I looking for a way to persist a large amount of data between threads.. State is not an good option here because of the size and temporary nature of this data.. I need to keep the data around to service 5K+ individual requests for parts of this data.
And then dispose of it when complete.. Total time should be a couple of minutes
Anyone have a good idea?.. I can do without this but it would be much more efficient if I can figure out a way..
I have been researching and so far have come up empty..
One thought I had was to keep a thread running and filling small parts of the data at a time into state for the other threads... But this won't work as state isn't saved until the thread execution is complete. atomicstate is also not an option as this is driver level..
I am building the work-around using math and small http requests for non persistent requests.. Just wanted to be sure there wasn't a more efficient method I wasn't aware of..

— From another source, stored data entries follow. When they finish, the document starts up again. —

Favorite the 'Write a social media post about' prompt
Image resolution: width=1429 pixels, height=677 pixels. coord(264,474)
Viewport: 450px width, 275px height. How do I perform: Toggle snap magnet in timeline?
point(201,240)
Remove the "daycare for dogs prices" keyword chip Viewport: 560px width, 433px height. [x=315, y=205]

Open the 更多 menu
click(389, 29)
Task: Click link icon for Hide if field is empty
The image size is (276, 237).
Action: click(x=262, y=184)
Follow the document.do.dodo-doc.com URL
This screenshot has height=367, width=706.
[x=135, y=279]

Hmm that's an interesting possibility... I see where that could work.. but could get stomped on depending on the timing of the next request thread .. But I still wouldn't have a way to know when to re-fill the buffer.. I think this is an unobtainable goal at this point.. .
I thought the limit on storage for states was more like 100k .. it's 5k as in 5 thousand requests for parts of the data.. The actual data is 101,702 bytes in a byte array in this lab test.. could be more in real world
Good thoughts .. But I also don’t want to keep creating and deleting this huge database entry.. I would be concerned at that point with potentially causing issues with the database store
I was hoping for an in-memory solution... But I don’t think there is a way in the current environment.. There are a few groovy classes that would enable this for me.. But I checked and they don’t exist in the HE environment..
5K requests??? In what time frame... The quantity of requests could be an issue... I remember a thread a while ago, regarding I believe MQTT, where there were concerns that even 75 requests per second would have the potential to bring the HE to a grinding halt...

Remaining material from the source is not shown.